Gov. JB Pritzker focused on the bipartisan achievements during his first State of the State address Wednesday. From an infrastructure plan to recreational marijuana, Pritzker noted that working together did more for the state of Illinois than partisan bickering had in the past.
State. Rep. Jeff Keicher, R-Sycamore, said that he was pleased about several things the governor mentioned during his address that have a local impact. Keicher's 70th District covers DeKalb County along with parts of Kane and Boone counties.
"As a personal point of pride, I was very pleased to see he specifically mentioned the mammogram expansion bill," Keicher said. Keicher sponsored the bill in the house and Pritzker signed the bill in August at the Northwestern Medicine Kishwaukee Hospital Breast Health Center in DeKalb.
Keicher also said he was pleased the governor discussed the bipartisan passage of the state budget in May. A series of pro-business items in last year's budget - such as manufacturing credits, data center incentives, and the Blue Collar Jobs Act - are having a direct impact on the DeKalb-area economy and are part of the reason why DeKalb is being considered for large development projects such as Project Hammer and Project Ventus. Combined, the two projects could bring 1,000 jobs to the area.
In recent days, the governor has proposed various reforms to the criminal system, such as doing away with cash bail and recently signed a bill to eliminate drivers' license suspensions for unpaid fines.
State Sen. Dave Syverson, R-Rockford, said that while last year saw a concerted bipartisan effort, he had reservations about some of the criminal justice reforms of the governor.
"Going forward, some of the concerns clearly seem to be a focus on getting more protections to those who break the law than it is to protect law-abiding citizens," he said. He said, without consequences, there would not be an incentive to pay fines or come to court dates. "I don't know how that is going to make the community any safer."
Keicher also wanted to know about proposed reforms. He said he's spoken with law enforcement and people in the state's attorney's office.
"The impact that they're seeing in crime statistics is concerning," he said.
This coming year, Keicher said he wanted the governor's plan for a fair district mapping process to be bipartisan as well.
"Is it going to happen where voters decide who represents them or leaders decide," he said. "We'll see if the governor lives up to the commitment he made to get that done."
Two days after former state Sen. Martin Sandoval, D-Chicago, was charged with bribery and tax fraud, Pritzker said he wanted to pass an ethics reform bill this year. He said Illinois should end the practice of "for-profit influence peddling."
"Elected officials shouldn't retire and immediately start lobbying their former colleagues," Pritzker.
Keicher said he was optimistic about the reforms.
"That doesn't mean its all rosy and shiny, but I know I have peers on both sides of the aisle that want Illinois to succeed," he said.
Paul Stoddard, a Democrat running against Keicher in November, said the proposals from the governor for ethics reforms were good ones.
"The people we elected should be there to serve the state and not themselves," he said.
State Rep. Tom Demmer, R-Dixon, said legislators had been talking about the ethics reforms for months. He said corruption in Illinois is a culture issue.
"It's an area that shouldn't be a bipartisan issue," he said. "We have people in both parties saying we need to make some changes ... It's a long-running problem that has been stewing for decades."
Moving forward, Demmer said the next challenge for the governor, and for the legislature, will be to pass the budget, even if the state is experiencing a strong economy.
"Illinois not out of the woods yet in the financial challenges we face," Demmer said.

Stored items —
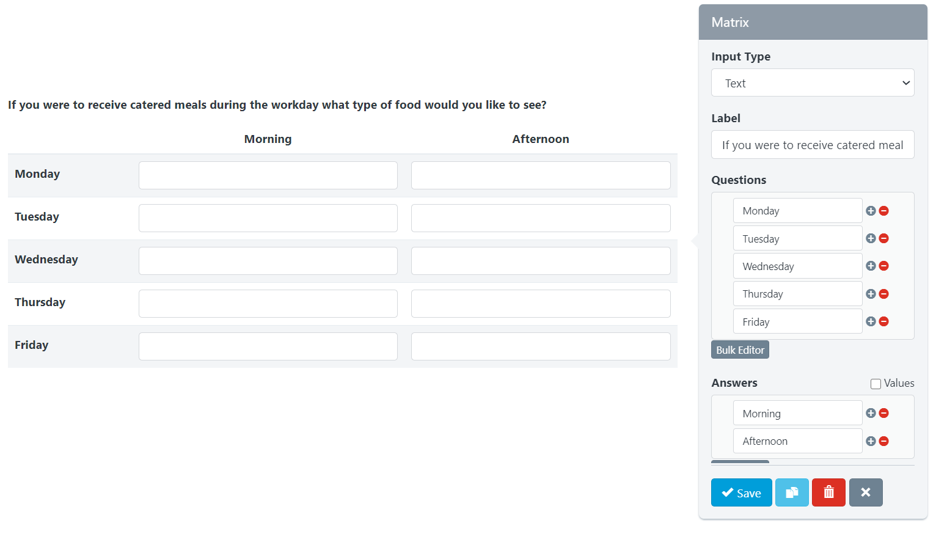The image size is (936, 534).
Task: Add an answer after Morning
Action: tap(871, 413)
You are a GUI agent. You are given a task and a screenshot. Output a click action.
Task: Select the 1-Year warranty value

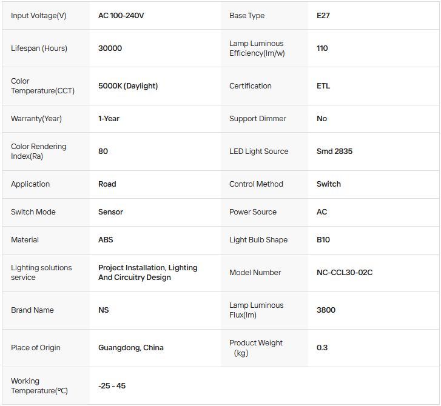point(109,119)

Exercise details — Extract from the article above on Gov. JB Pritzker's State of the State address the passage running from "State. Rep. Jeff" up to and including "and Boone counties.", copying it word for word.

Your solution —
State. Rep. Jeff Keicher, R-Sycamore, said that he was pleased about several things the governor mentioned during his address that have a local impact. Keicher's 70th District covers DeKalb County along with parts of Kane and Boone counties.